Ein Kraftfahrzeug hat nach einer unfallbedingten Reparatur als sogenanntes Unfallfahrzeug einen geringeren Wert auf dem Gebrauchtwagenmarkt hat als ein unfallfreies Fahrzeug. Diesen Wert nennt man den merkantilen Minderwert. Der Bundesgerichtshof (BGH) musste entscheiden, ob aus diesem Minderwert die Umsatzsteuer herauszurechnen ist.
Die Leasingnehmerin eines Fahrzeugs, die zur Geltendmachung der Ansprüche der Leasinggeberin im eigenen Namen ermächtigt war, nahm nach einem Verkehrsunfall den gegnerischen Haftpflichtversicherer auf restlichen Schadensersatz in Anspruch. Ein von der Klägerin beauftragter Sachverständiger stellte den merkantilen Minderwert von 5.000 EUR fest. Die Beklagte erstattete jedoch lediglich einen Betrag in Höhe von 4.201,68 EUR – mit der Begründung, dass ein Abzug in Höhe des Umsatzsteueranteils vorzunehmen sei. Mit der Klage forderte die Klägerin die Differenz von 798,32 EUR ein.
Das Amtsgericht Coburg hatte der Klage stattgegeben, die anschließende Berufung der Beklagten wurde vom Landgericht Coburg zurückgewiesen. Beide Vorinstanzen sprachen der Leasingnehmerin den merkantilen Minderwert von 5.000 EUR zu, basierend auf dem geschätzten Bruttobetrag. Dies geschah mit der Begründung, dass Sinn und Zweck der Entschädigung des Minderwerts, der lediglich einen fiktiven Wert darstellt und dessen Realisierung völlig ungewiss ist, gegen einen Abzug des Umsatzsteueranteils sprechen.

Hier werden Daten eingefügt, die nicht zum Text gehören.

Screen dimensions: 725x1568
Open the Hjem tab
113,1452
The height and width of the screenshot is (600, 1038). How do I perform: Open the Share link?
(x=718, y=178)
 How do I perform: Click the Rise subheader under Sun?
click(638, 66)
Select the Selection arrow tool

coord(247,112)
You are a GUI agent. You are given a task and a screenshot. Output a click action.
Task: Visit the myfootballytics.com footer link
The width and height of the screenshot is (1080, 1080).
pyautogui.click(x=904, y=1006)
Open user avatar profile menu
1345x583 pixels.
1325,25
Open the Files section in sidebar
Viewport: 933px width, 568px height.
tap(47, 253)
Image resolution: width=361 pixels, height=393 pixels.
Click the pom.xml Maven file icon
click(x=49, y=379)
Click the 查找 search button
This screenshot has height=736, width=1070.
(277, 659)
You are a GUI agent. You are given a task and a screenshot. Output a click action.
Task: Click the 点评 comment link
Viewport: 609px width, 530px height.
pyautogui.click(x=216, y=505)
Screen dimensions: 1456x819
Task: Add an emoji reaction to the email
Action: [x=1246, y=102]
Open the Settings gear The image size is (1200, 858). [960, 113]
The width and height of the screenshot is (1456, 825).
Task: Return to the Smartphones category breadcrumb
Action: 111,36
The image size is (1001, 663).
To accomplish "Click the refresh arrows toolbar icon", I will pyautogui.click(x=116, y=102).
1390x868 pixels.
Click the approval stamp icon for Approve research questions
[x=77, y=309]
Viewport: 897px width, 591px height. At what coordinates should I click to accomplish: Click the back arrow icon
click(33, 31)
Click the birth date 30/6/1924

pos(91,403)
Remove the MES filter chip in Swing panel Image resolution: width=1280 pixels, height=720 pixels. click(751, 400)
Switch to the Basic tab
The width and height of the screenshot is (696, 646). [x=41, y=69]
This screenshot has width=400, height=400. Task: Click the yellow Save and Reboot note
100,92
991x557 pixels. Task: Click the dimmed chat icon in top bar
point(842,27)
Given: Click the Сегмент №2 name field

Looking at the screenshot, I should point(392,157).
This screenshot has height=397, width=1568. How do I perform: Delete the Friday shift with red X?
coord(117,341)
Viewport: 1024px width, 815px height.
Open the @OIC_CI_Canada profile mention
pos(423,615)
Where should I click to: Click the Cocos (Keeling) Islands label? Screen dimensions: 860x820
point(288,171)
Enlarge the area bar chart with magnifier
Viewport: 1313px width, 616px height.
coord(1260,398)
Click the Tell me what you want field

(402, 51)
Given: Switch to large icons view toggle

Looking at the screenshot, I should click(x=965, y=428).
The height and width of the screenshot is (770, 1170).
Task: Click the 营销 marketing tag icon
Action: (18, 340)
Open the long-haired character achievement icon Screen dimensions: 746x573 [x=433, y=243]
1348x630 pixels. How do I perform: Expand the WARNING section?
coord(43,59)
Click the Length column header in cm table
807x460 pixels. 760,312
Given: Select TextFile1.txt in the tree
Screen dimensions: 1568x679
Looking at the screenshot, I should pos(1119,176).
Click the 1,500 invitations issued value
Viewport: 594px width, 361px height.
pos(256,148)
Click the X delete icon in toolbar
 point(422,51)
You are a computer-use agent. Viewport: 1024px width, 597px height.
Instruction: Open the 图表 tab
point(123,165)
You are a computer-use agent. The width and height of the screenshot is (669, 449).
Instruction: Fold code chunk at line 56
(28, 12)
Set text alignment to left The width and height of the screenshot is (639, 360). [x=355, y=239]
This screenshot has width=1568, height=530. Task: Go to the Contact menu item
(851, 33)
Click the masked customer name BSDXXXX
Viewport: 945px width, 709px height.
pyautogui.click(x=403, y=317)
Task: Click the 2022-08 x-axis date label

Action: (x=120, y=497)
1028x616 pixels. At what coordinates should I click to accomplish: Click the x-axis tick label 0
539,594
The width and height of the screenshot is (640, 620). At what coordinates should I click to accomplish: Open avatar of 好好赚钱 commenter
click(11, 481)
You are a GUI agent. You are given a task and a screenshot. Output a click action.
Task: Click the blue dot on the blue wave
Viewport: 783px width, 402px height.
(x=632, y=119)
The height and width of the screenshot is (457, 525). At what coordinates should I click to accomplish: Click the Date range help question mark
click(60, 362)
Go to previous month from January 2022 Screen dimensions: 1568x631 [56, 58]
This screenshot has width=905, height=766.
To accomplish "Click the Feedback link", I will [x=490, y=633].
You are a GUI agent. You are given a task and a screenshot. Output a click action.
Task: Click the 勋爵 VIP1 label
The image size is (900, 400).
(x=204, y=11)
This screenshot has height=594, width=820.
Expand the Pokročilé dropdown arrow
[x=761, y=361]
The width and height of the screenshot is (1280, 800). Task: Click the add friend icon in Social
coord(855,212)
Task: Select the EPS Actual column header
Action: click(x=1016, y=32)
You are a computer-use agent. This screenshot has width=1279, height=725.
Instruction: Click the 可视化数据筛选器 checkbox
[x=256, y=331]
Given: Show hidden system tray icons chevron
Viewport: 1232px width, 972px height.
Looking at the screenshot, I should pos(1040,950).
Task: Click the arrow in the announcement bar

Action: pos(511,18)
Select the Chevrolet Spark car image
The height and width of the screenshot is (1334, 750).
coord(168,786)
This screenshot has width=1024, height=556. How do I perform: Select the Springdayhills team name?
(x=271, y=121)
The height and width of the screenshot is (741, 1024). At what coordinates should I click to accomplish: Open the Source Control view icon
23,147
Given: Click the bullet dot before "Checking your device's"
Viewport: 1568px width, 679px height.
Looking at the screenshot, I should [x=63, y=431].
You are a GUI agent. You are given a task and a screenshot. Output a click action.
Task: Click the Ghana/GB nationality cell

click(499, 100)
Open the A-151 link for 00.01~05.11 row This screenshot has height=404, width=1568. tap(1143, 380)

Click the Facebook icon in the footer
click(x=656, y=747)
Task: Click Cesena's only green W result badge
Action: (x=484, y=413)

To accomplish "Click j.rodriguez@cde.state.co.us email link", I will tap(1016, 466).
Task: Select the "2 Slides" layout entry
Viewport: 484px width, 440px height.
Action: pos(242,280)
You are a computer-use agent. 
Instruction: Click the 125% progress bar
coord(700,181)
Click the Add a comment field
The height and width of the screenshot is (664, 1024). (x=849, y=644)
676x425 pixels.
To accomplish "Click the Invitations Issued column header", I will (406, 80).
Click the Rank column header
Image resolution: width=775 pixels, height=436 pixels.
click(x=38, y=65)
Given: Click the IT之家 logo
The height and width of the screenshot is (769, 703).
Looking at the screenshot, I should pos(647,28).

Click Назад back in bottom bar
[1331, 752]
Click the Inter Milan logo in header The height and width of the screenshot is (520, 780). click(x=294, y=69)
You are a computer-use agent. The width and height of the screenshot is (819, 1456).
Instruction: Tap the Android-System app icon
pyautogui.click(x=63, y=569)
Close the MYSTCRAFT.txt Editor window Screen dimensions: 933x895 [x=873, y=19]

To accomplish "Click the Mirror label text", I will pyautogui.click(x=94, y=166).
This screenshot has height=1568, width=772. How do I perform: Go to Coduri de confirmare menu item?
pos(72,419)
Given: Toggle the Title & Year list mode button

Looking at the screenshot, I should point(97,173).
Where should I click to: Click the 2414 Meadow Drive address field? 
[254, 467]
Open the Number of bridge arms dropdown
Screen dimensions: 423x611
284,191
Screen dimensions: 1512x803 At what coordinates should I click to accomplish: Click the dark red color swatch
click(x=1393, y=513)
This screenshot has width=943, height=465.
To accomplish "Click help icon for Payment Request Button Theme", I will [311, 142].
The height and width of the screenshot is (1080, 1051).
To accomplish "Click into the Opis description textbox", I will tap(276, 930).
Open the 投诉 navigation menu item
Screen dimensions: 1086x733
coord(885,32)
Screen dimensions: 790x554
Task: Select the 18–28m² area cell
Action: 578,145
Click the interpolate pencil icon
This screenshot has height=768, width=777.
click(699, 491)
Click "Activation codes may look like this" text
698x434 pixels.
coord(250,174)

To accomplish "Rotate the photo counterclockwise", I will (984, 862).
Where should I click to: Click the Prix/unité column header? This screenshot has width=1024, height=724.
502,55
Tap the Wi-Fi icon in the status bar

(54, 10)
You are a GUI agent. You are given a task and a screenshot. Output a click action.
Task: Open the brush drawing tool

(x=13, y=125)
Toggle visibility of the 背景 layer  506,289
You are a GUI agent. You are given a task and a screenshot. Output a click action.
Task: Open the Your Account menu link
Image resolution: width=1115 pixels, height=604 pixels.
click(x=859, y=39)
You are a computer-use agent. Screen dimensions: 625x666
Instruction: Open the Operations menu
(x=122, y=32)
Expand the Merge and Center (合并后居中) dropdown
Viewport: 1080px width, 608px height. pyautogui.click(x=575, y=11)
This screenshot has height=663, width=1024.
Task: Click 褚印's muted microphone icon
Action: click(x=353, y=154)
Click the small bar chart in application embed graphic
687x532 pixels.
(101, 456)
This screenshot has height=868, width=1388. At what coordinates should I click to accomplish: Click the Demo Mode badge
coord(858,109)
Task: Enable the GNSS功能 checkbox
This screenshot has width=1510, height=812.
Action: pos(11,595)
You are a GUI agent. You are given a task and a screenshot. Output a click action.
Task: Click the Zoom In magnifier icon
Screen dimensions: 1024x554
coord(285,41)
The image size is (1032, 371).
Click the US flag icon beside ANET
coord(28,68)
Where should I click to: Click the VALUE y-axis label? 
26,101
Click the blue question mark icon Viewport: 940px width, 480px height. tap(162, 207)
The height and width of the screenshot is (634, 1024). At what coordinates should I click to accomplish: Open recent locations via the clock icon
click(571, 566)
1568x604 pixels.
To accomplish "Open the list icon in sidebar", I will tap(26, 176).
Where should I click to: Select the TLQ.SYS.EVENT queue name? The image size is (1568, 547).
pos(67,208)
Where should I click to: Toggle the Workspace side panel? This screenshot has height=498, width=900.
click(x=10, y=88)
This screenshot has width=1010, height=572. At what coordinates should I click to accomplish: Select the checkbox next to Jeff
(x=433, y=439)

Der BGH war nun jedoch anderer Meinung: Der merkantile Minderwert eines erheblich unfallbeschädigten Fahrzeugs ist unabhängig davon zu ersetzen, welche Pläne der Geschädigte mit dem Fahrzeug hat. Insbesondere kommt es für die Begründung des Anspruchs auf Ersatz des merkantilen Minderwerts nicht darauf an, ob der Geschädigte das Fahrzeug verkauft und sich der Minderwert tatsächlich im vermuteten geringeren Verkaufspreis manifestiert. Grundlage für die Schätzung des merkantilen Minderwerts ist ein hypothetischer Verkauf des Fahrzeugs – und zwar typischerweise im Inland. Auch wenn die Begründung des Anspruchs auf Ersatz des merkantilen Minderwerts nicht voraussetzt, dass der Geschädigte das Unfallfahrzeug verkauft und sich der Minderwert tatsächlich in einem geringeren Verkaufspreis manifestiert, ist der Berechnung der Höhe dieses Ersatzanspruchs doch gedanklich ein Verkauf zugrunde zu legen. Veräußert ein Unternehmen das Fahrzeug, käme zwar die Umsatzsteuer beim Verkauf oben drauf – diese wäre aber nur ein durchlaufender Posten, der an das Finanzamt weitergeleitet werden würde. Veräußert eine Privatperson das Fahrzeug, dürfte die Umsatzsteuer erst gar nicht berechnet und ausgewiesen werden.
Hinweis: Der BGH legt nachvollziehbar dar, warum der merkantile Minderwert vom Nettoverkaufspreis berechnet werden muss. Um sicherzustellen, dass Geschädigte keine Probleme mit möglichen Kürzungen durch die gegnerische Versicherung haben, sollten Sachverständige in ihren Gutachten ausdrücklich angeben, dass der berechnete Minderwert auf dem Nettoverkaufspreis basiert. Dabei kommt es auch nicht darauf an, ob es sich bei dem Geschädigten um einen Unternehmer oder eine Privatperson handelt. Der Senat hat in drei weiteren Verfahren (Az. VI ZR 205/23, VI ZR 239/23 und VI ZR 188/22) in dieser Frage ebenso entschieden.